(Records for locating displayed items)
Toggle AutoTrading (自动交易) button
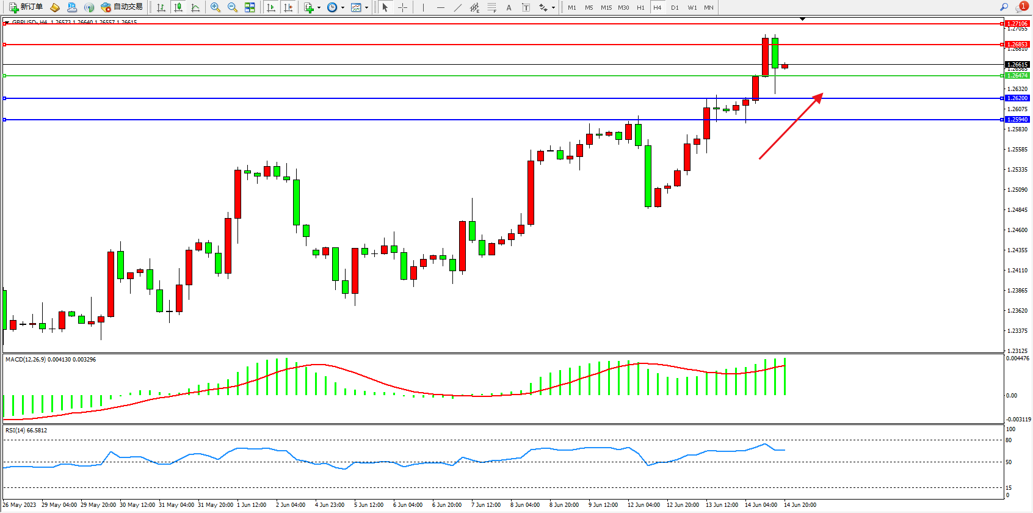This screenshot has height=513, width=1033. pyautogui.click(x=121, y=7)
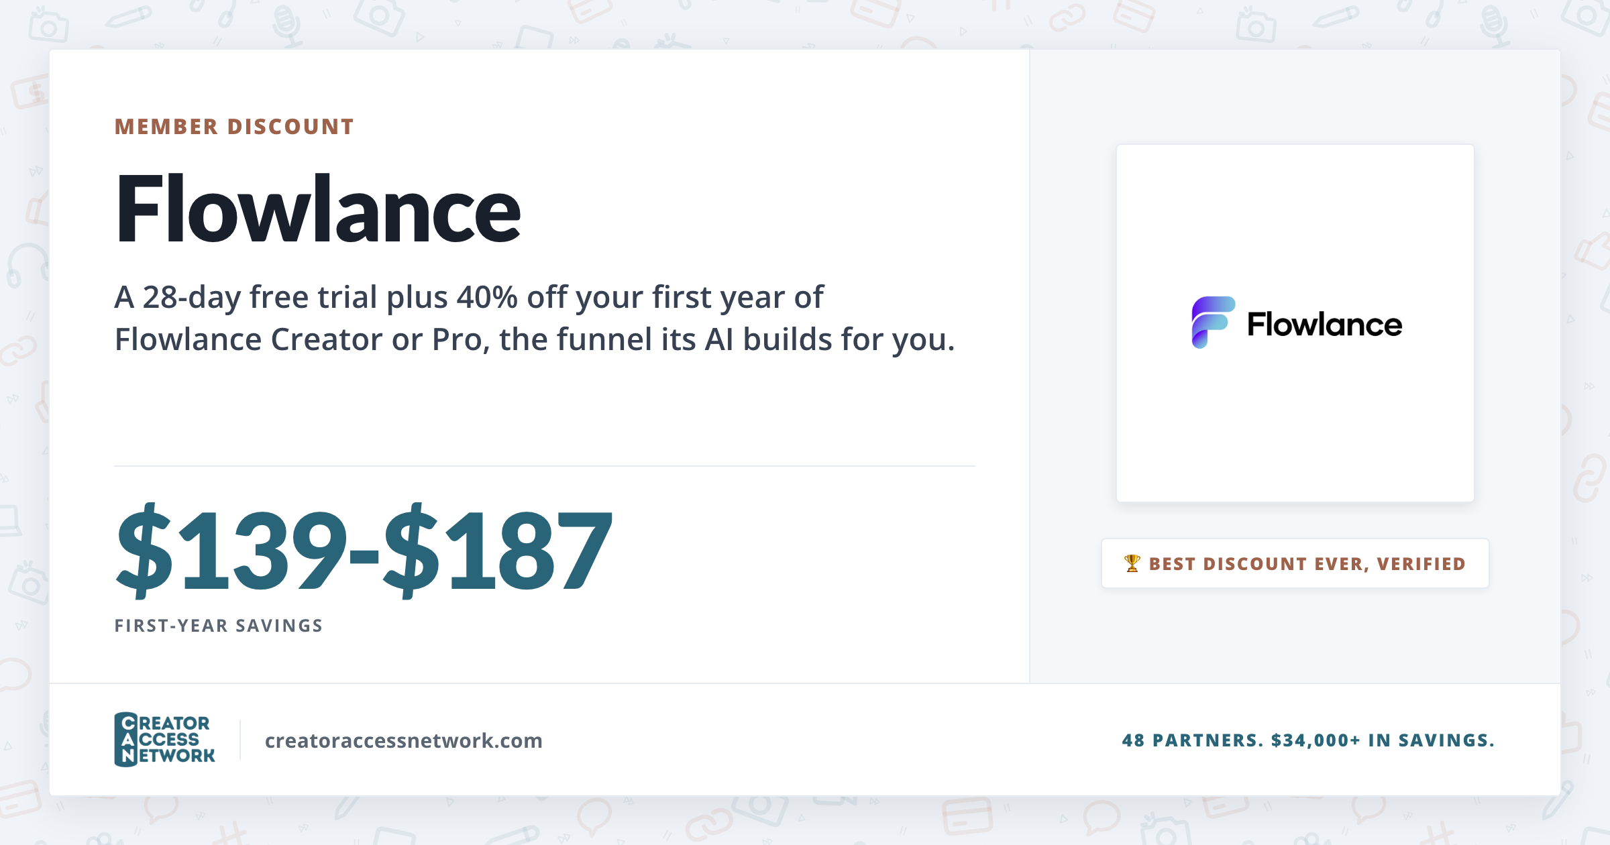Image resolution: width=1610 pixels, height=845 pixels.
Task: Click the Member Discount label
Action: pos(234,127)
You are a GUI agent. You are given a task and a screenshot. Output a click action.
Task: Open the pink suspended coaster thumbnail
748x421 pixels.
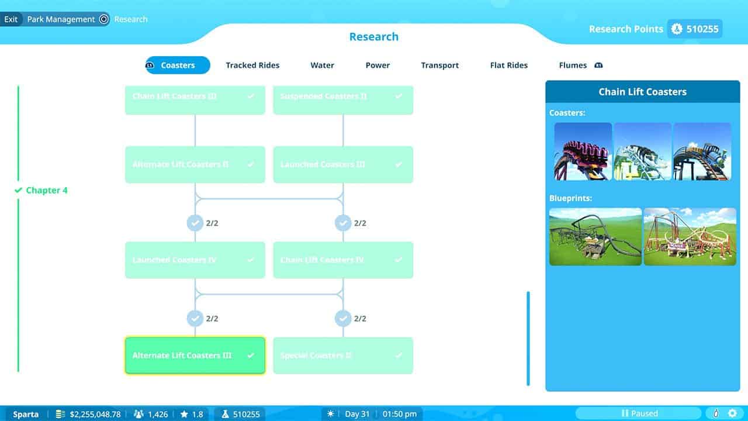point(583,151)
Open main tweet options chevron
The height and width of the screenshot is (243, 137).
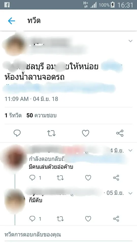[130, 41]
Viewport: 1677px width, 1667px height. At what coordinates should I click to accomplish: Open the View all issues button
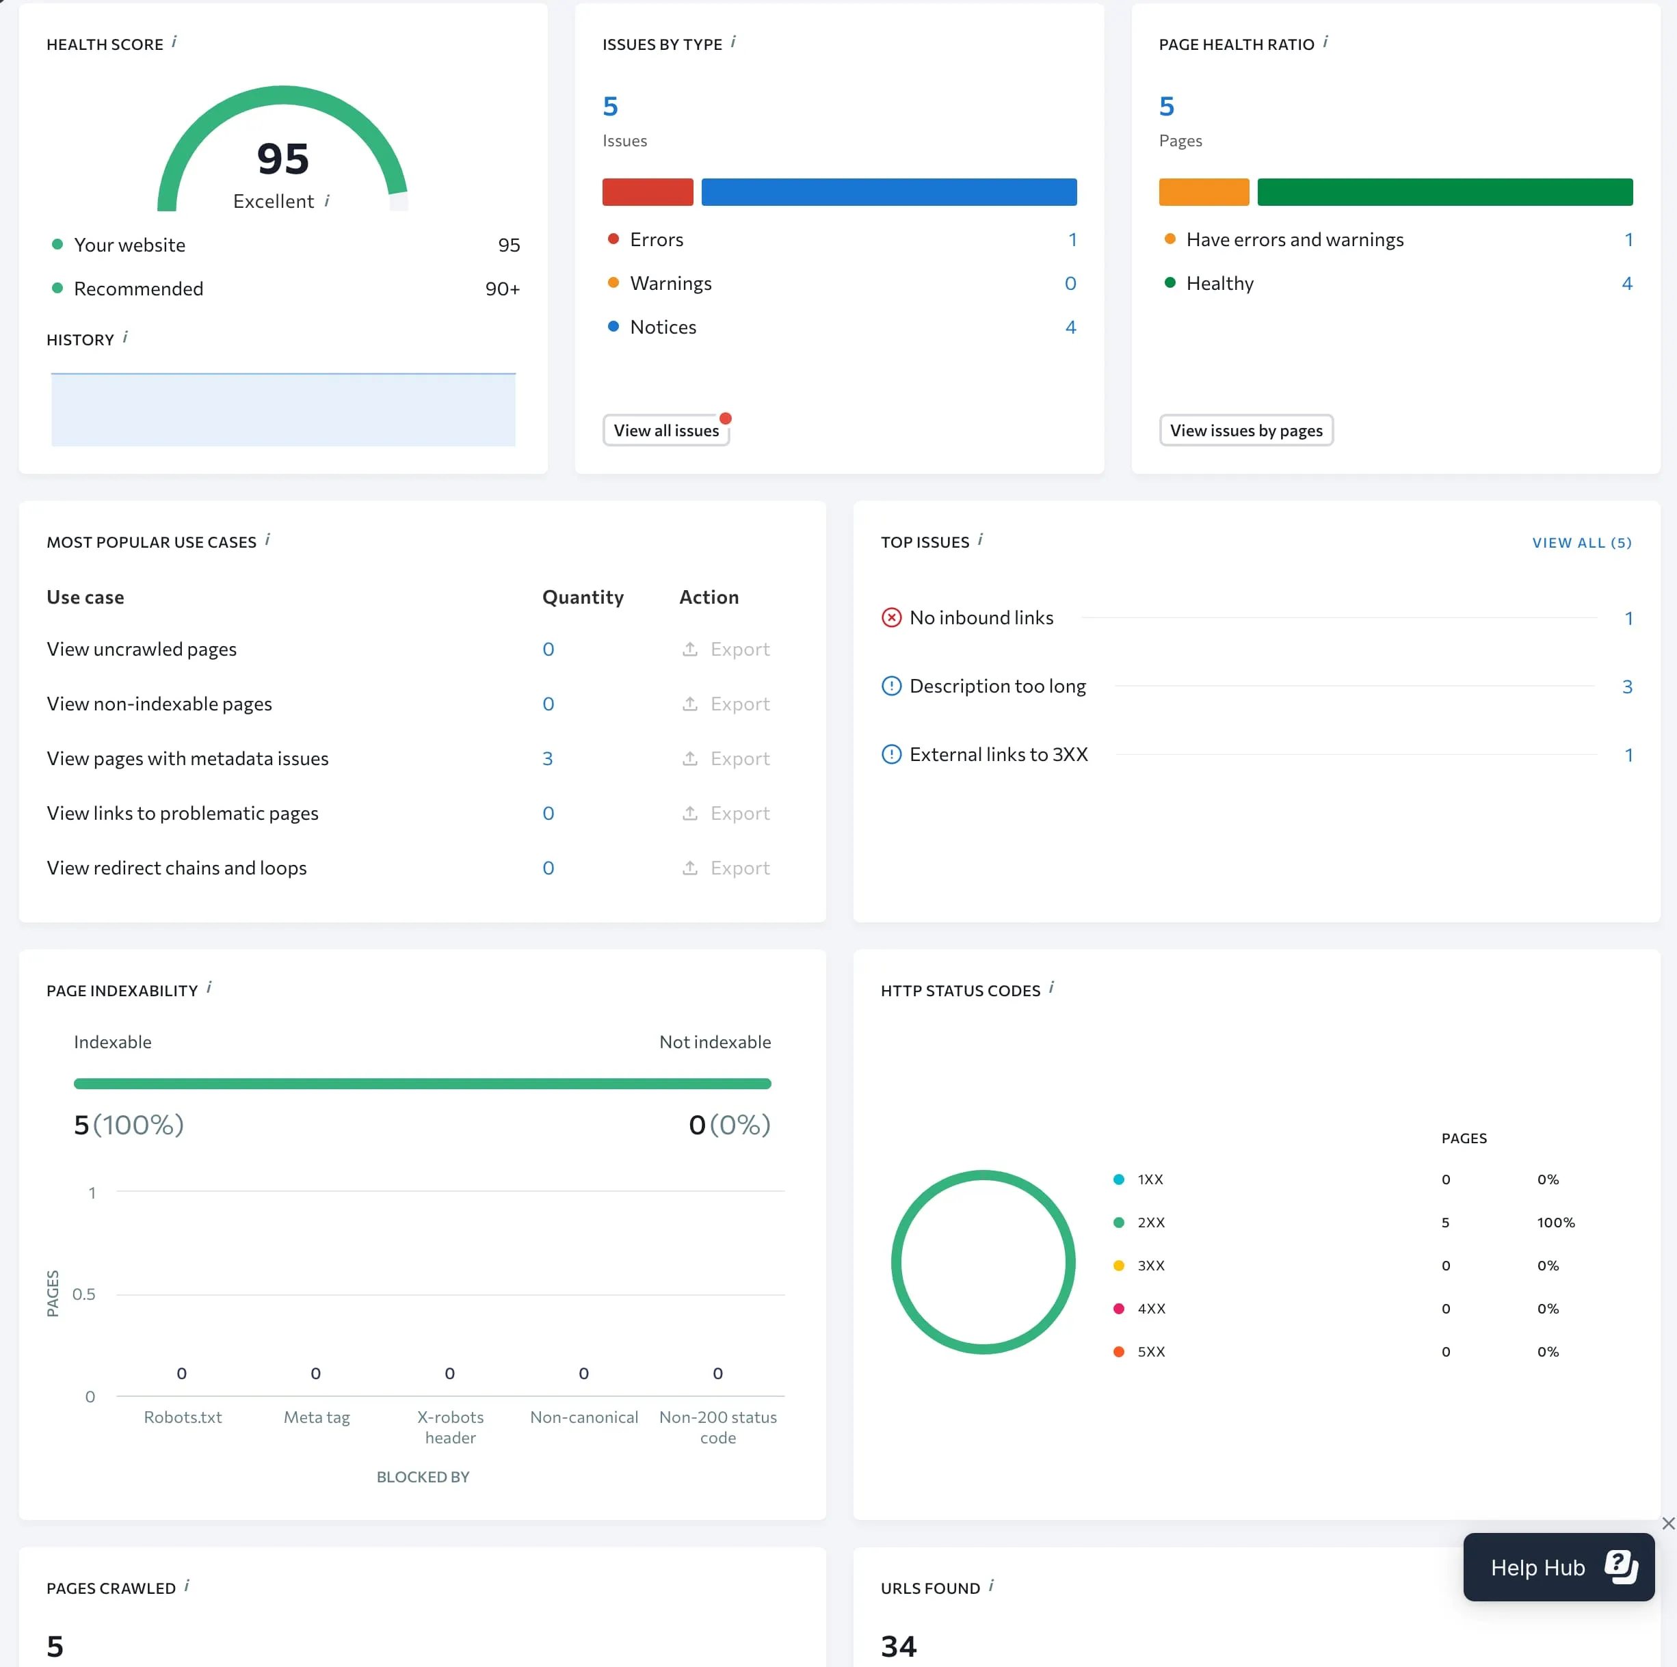tap(666, 430)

### Exercise aim
Count the lines in the material above that contain the string "Open". Give only the number.

### Reply to the task
3